Together we inched forward on the floor, got to the break in the room and cut around the angle of it.
Behind us the roar of gunfire was a steady thing and bullets were slapping into the walls and skipping off the metal things. Somebody began screaming and wouldn’t stop.
I said, “Are you hurt badly?”
“No. They had... just started to... really hurt me.”
“We have to climb down a flight and bypass the action.”
“All right.”
So I helped her out above me, guided her feet into the rungs and hoped the steel would hold until we reached the level below.
Luck was on our side this time and it did. The gunfire above abated, then started again. Feet slammed down the stairs and we flattened out against the wall. When they passed we followed them down, stopped at the first landing, cut back to the rear where the other stairwell went down to the basement and held it while I listened.
A voice far above us was yelling that they had them and the shooting stopped abruptly. Another voice found Al, the other and Peddle, and they were dead. Somebody wasn’t quite sure about one and there was another shot and everybody laughed.
When they couldn’t find Helen they made a circuit of the room and suddenly realized what had happened, only they thought she had done it all by herself. There was a sharp order and feet began pounding down the stairwell. I grabbed Helen and we made the last run into the old clubroom.
Outside on The Street sirens began their unearthly howl, coming closer and closer and it was almost all over.
They never quite reached us. They stopped when they heard the squad cars and being pros, knew the score. They scrambled for a way out, knew that the cops would have that end covered too.
We huddled there in the pale light that drifted out of the coal bin, heard the cops smash their way in and listened while the shooting started again. They were pros up there and were going as far as they could because there was nothing else to lose. On the top floor were three dead men and the wheel would turn on all of them because of it. All they could do now was take out their hate on society until they were dead or their bullets were gone and hope they died first because the death the law prescribed was, in reality, more horrible than dying with a cop’s bullet in your gut.
Helen said, “Deep...?”
“I didn’t lay a gun on anybody,” I said.
Her hand felt for my face, found it and pulled it down to hers. Her mouth was cold and I could feel her tremble under my hands.
“Please, Deep... I don’t understand.”
“Look...”
“Hugh Peddle came. He made me tell him what you had said.”
I squeezed her shoulder. “I know what he did.”
“He thought I knew.”
“He was wrong.”
A riot gun roared into the night, tearing things apart.

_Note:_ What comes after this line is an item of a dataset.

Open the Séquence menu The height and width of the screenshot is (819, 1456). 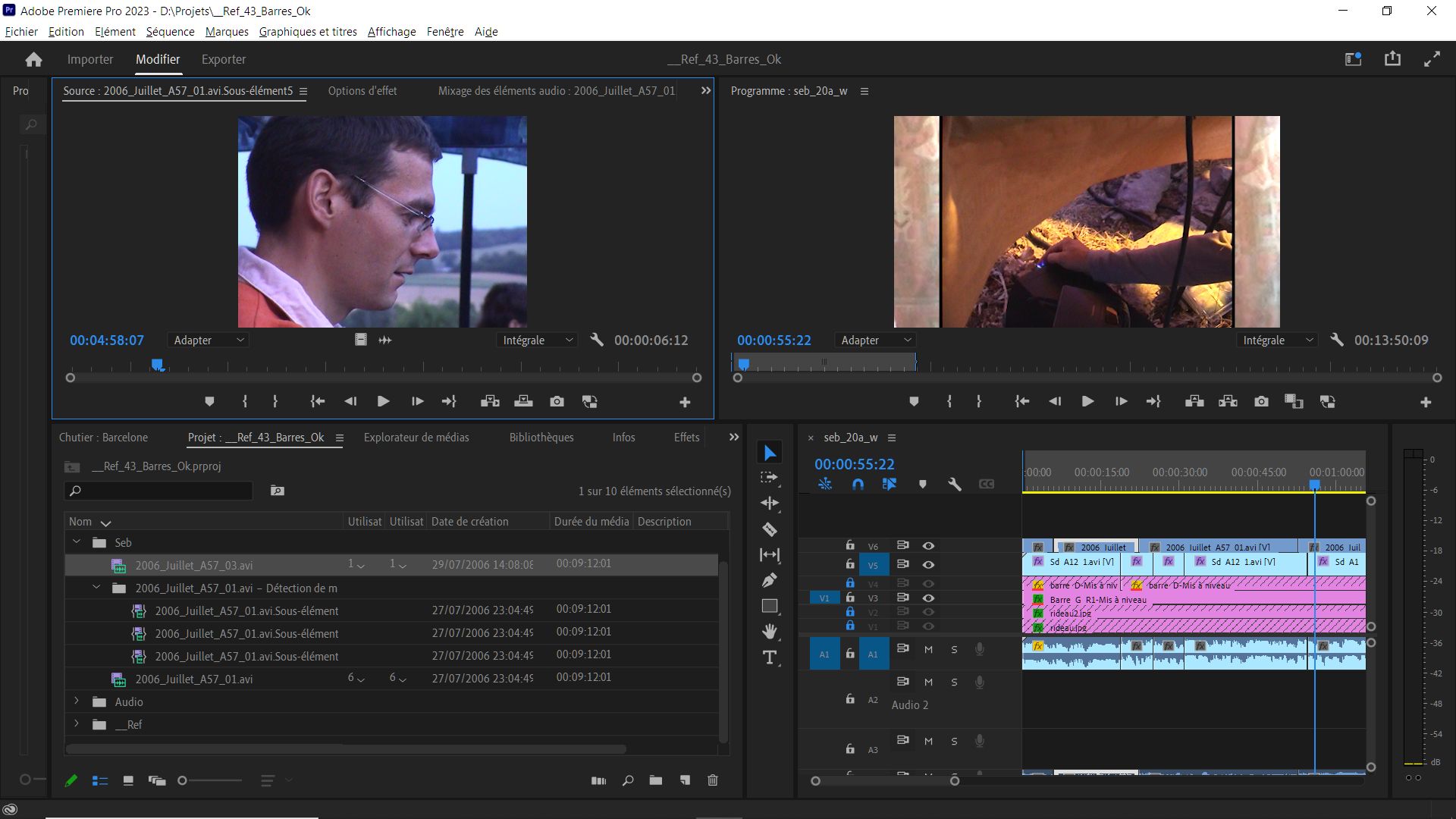coord(170,32)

Whistles shrilled and somebody shouted orders directly above us. More sirens were coming in now, surrounding the block. Like an air raid, I thought. Death a few feet away. You huddle together in a dungeon of a cellar and listened to death upstairs.

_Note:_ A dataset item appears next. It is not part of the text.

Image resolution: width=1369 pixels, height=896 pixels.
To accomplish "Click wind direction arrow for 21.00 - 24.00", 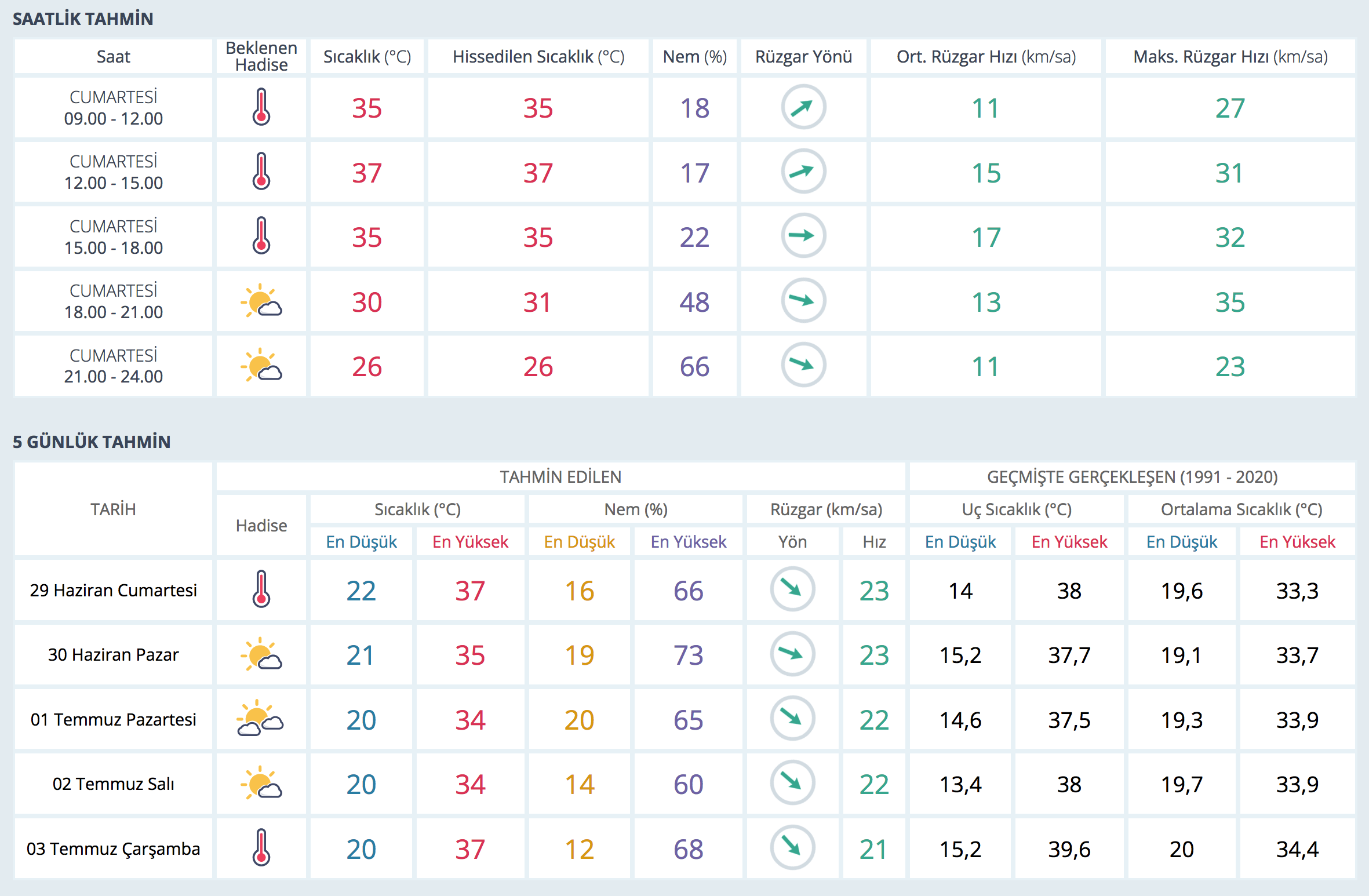I will click(803, 365).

I said, “I called Roscoe. He should be watching this. It’ll make quite a story.”
“But... he hates you.”
“He hated everybody, kitten.”
She felt the change in my voice. “What do you mean?”
“Tell me, were you engaged to Bennett?”
Helen pushed back, stared at me, her eyes searching for my meaning. One side of her face was all swollen, but she was still beautiful. “No, Deep,” she said. “He asked me, but I told him no. You know what I was trying to do.”

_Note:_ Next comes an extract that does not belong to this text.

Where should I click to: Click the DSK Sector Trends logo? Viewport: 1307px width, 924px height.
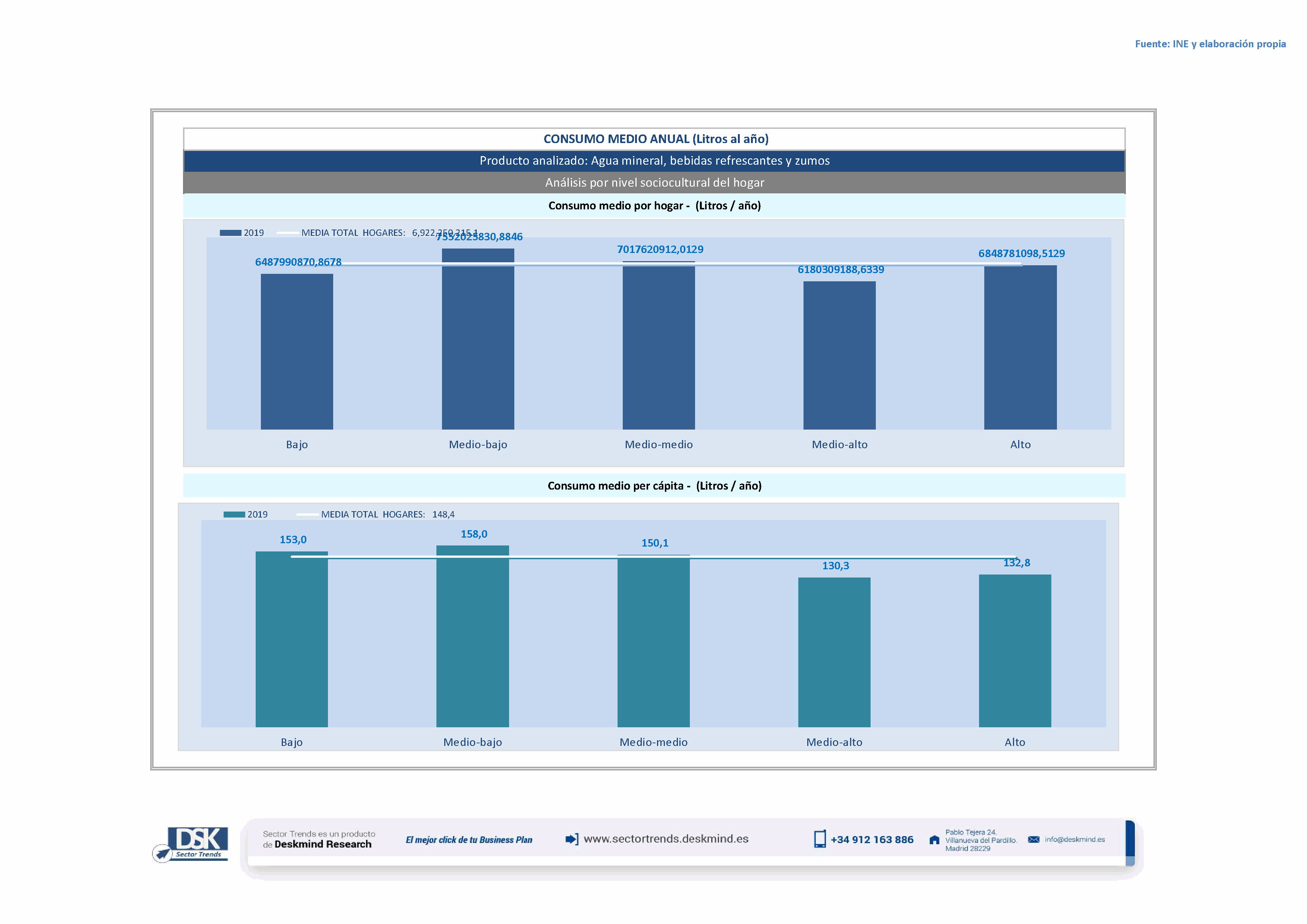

“He didn’t know that, kid. He thought he had you. He was going to let all the boys in on the big secret that he was going to ask you to marry him.”
“But how could he...”
I interrupted. “He never grew up. Remember... he still thought like back in the old K.O. days. To him, if you stayed close, you were his.”
“He was mad! I never...”
“Did you tell Roscoe he asked you that?”
“Well, yes, I did, but...”
The firing grew more intense. A section of ceiling powdered and came down like snow around us.
Very slowly, almost dreamlike, Helen turned and looked up at me. Her eyes were large, dark. She caught my intimation but couldn’t believe it. “Not Roscoe,” she said.